> **Set problem**
Rewrite every item below, replacing "computer-use agent" with "desktop automation agent" wherever it occurs and leaving all other text untouched.
########
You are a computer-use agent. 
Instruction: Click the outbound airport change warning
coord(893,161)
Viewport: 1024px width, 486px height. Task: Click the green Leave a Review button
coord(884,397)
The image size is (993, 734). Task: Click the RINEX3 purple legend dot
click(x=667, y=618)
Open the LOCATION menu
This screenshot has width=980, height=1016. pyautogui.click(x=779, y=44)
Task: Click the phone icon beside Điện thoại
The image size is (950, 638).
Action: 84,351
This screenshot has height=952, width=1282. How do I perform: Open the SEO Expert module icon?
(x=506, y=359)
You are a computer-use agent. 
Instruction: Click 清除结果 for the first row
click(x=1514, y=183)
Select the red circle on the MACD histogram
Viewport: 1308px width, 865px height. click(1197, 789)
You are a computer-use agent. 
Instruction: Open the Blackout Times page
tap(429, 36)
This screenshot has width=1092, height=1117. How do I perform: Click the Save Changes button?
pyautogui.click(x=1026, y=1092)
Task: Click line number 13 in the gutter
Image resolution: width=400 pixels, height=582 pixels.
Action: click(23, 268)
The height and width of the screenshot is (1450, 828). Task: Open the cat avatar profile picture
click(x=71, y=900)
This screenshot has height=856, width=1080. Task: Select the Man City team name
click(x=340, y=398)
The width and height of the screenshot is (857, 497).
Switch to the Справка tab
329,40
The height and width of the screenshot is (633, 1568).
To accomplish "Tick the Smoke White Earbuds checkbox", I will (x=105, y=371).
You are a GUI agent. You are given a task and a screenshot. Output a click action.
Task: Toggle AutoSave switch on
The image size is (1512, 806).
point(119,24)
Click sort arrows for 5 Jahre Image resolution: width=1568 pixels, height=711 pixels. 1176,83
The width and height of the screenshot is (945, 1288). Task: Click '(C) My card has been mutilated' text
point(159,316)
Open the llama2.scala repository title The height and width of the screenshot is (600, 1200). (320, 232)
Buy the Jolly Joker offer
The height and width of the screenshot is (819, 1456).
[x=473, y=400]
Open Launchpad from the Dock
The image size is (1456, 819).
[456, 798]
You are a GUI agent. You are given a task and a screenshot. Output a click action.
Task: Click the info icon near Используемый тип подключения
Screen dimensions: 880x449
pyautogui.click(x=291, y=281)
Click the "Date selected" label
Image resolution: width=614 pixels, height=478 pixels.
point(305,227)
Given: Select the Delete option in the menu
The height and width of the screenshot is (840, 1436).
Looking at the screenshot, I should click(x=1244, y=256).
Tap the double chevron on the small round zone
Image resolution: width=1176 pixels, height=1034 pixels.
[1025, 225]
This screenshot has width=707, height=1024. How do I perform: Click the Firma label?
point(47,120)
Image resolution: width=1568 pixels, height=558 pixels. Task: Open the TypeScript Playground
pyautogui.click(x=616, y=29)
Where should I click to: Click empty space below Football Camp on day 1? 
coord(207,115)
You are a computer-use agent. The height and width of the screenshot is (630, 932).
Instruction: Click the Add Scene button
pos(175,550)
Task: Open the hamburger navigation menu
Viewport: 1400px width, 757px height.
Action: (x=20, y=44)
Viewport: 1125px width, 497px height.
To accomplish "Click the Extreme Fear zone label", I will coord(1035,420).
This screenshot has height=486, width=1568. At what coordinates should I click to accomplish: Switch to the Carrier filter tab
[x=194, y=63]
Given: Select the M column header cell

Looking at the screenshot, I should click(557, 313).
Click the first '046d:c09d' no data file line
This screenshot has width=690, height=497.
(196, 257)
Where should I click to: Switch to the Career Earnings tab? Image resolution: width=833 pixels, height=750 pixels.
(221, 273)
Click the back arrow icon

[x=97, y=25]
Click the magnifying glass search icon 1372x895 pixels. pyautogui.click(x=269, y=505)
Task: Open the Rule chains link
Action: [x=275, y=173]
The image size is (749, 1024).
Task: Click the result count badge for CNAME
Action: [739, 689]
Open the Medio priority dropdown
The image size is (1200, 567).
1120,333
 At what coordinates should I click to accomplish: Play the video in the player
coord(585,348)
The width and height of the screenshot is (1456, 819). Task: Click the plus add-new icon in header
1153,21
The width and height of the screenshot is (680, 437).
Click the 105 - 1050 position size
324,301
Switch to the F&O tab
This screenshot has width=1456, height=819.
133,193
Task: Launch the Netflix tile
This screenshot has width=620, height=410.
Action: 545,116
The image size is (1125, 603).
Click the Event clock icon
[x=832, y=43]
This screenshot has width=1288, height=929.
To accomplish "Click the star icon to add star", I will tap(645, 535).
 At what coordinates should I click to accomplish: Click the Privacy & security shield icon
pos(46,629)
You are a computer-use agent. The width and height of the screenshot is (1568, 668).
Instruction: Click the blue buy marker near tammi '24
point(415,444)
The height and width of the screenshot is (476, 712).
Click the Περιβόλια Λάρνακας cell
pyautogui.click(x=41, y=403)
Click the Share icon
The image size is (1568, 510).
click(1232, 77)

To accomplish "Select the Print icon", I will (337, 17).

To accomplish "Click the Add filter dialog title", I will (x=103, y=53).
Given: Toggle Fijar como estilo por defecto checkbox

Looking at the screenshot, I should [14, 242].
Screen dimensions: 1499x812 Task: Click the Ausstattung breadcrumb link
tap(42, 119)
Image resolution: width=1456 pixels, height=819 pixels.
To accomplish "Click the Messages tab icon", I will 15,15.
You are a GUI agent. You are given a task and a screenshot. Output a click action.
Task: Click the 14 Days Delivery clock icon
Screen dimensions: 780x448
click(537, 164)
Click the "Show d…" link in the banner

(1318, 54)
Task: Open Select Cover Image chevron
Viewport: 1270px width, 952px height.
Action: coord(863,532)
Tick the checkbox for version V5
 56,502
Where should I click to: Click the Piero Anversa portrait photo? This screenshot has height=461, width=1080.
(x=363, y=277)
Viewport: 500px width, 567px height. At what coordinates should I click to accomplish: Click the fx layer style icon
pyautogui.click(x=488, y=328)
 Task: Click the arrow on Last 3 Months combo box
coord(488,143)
########
> **Response to the exercise**
You are a desktop automation agent. 
Instruction: Click the outbound airport change warning
coord(893,161)
Viewport: 1024px width, 486px height. Task: Click the green Leave a Review button
coord(884,397)
The image size is (993, 734). Task: Click the RINEX3 purple legend dot
click(x=667, y=618)
Open the LOCATION menu
This screenshot has width=980, height=1016. pyautogui.click(x=779, y=44)
Task: Click the phone icon beside Điện thoại
The image size is (950, 638).
Action: 84,351
This screenshot has height=952, width=1282. How do I perform: Open the SEO Expert module icon?
(x=506, y=359)
You are a desktop automation agent. 
Instruction: Click 清除结果 for the first row
click(x=1514, y=183)
Select the red circle on the MACD histogram
Viewport: 1308px width, 865px height. click(1197, 789)
You are a desktop automation agent. 
Instruction: Open the Blackout Times page
tap(429, 36)
This screenshot has width=1092, height=1117. How do I perform: Click the Save Changes button?
pyautogui.click(x=1026, y=1092)
Task: Click line number 13 in the gutter
Image resolution: width=400 pixels, height=582 pixels.
Action: click(23, 268)
The height and width of the screenshot is (1450, 828). Task: Open the cat avatar profile picture
click(x=71, y=900)
This screenshot has height=856, width=1080. Task: Select the Man City team name
click(x=340, y=398)
The width and height of the screenshot is (857, 497).
Switch to the Справка tab
329,40
The height and width of the screenshot is (633, 1568).
To accomplish "Tick the Smoke White Earbuds checkbox", I will (x=105, y=371).
You are a GUI agent. You are given a task and a screenshot. Output a click action.
Task: Toggle AutoSave switch on
The image size is (1512, 806).
point(119,24)
Click sort arrows for 5 Jahre Image resolution: width=1568 pixels, height=711 pixels. 1176,83
The width and height of the screenshot is (945, 1288). Task: Click '(C) My card has been mutilated' text
point(159,316)
Open the llama2.scala repository title The height and width of the screenshot is (600, 1200). (320, 232)
Buy the Jolly Joker offer
The height and width of the screenshot is (819, 1456).
[x=473, y=400]
Open Launchpad from the Dock
The image size is (1456, 819).
[456, 798]
You are a GUI agent. You are given a task and a screenshot. Output a click action.
Task: Click the info icon near Используемый тип подключения
Screen dimensions: 880x449
pyautogui.click(x=291, y=281)
Click the "Date selected" label
Image resolution: width=614 pixels, height=478 pixels.
point(305,227)
Given: Select the Delete option in the menu
The height and width of the screenshot is (840, 1436).
Looking at the screenshot, I should click(x=1244, y=256).
Tap the double chevron on the small round zone
Image resolution: width=1176 pixels, height=1034 pixels.
[1025, 225]
This screenshot has width=707, height=1024. How do I perform: Click the Firma label?
point(47,120)
Image resolution: width=1568 pixels, height=558 pixels. Task: Open the TypeScript Playground
pyautogui.click(x=616, y=29)
Where should I click to: Click empty space below Football Camp on day 1? 
coord(207,115)
You are a desktop automation agent. The height and width of the screenshot is (630, 932).
Instruction: Click the Add Scene button
pos(175,550)
Task: Open the hamburger navigation menu
Viewport: 1400px width, 757px height.
Action: (x=20, y=44)
Viewport: 1125px width, 497px height.
To accomplish "Click the Extreme Fear zone label", I will coord(1035,420).
This screenshot has height=486, width=1568. At what coordinates should I click to accomplish: Switch to the Carrier filter tab
[x=194, y=63]
Given: Select the M column header cell

Looking at the screenshot, I should click(557, 313).
Click the first '046d:c09d' no data file line
This screenshot has width=690, height=497.
(196, 257)
Where should I click to: Switch to the Career Earnings tab? Image resolution: width=833 pixels, height=750 pixels.
(221, 273)
Click the back arrow icon

[x=97, y=25]
Click the magnifying glass search icon 1372x895 pixels. pyautogui.click(x=269, y=505)
Task: Open the Rule chains link
Action: [x=275, y=173]
The image size is (749, 1024).
Task: Click the result count badge for CNAME
Action: [739, 689]
Open the Medio priority dropdown
The image size is (1200, 567).
1120,333
 At what coordinates should I click to accomplish: Play the video in the player
coord(585,348)
The width and height of the screenshot is (1456, 819). Task: Click the plus add-new icon in header
1153,21
The width and height of the screenshot is (680, 437).
Click the 105 - 1050 position size
324,301
Switch to the F&O tab
This screenshot has width=1456, height=819.
133,193
Task: Launch the Netflix tile
This screenshot has width=620, height=410.
Action: 545,116
The image size is (1125, 603).
Click the Event clock icon
[x=832, y=43]
This screenshot has width=1288, height=929.
To accomplish "Click the star icon to add star", I will tap(645, 535).
 At what coordinates should I click to accomplish: Click the Privacy & security shield icon
pos(46,629)
You are a desktop automation agent. The width and height of the screenshot is (1568, 668).
Instruction: Click the blue buy marker near tammi '24
point(415,444)
The height and width of the screenshot is (476, 712).
Click the Περιβόλια Λάρνακας cell
pyautogui.click(x=41, y=403)
Click the Share icon
The image size is (1568, 510).
click(1232, 77)

To accomplish "Select the Print icon", I will (337, 17).

To accomplish "Click the Add filter dialog title", I will (x=103, y=53).
Given: Toggle Fijar como estilo por defecto checkbox

Looking at the screenshot, I should [14, 242].
Screen dimensions: 1499x812 Task: Click the Ausstattung breadcrumb link
tap(42, 119)
Image resolution: width=1456 pixels, height=819 pixels.
To accomplish "Click the Messages tab icon", I will 15,15.
You are a GUI agent. You are given a task and a screenshot. Output a click action.
Task: Click the 14 Days Delivery clock icon
Screen dimensions: 780x448
click(537, 164)
Click the "Show d…" link in the banner

(1318, 54)
Task: Open Select Cover Image chevron
Viewport: 1270px width, 952px height.
Action: coord(863,532)
Tick the checkbox for version V5
 56,502
Where should I click to: Click the Piero Anversa portrait photo? This screenshot has height=461, width=1080.
(x=363, y=277)
Viewport: 500px width, 567px height. At what coordinates should I click to accomplish: Click the fx layer style icon
pyautogui.click(x=488, y=328)
 Task: Click the arrow on Last 3 Months combo box
coord(488,143)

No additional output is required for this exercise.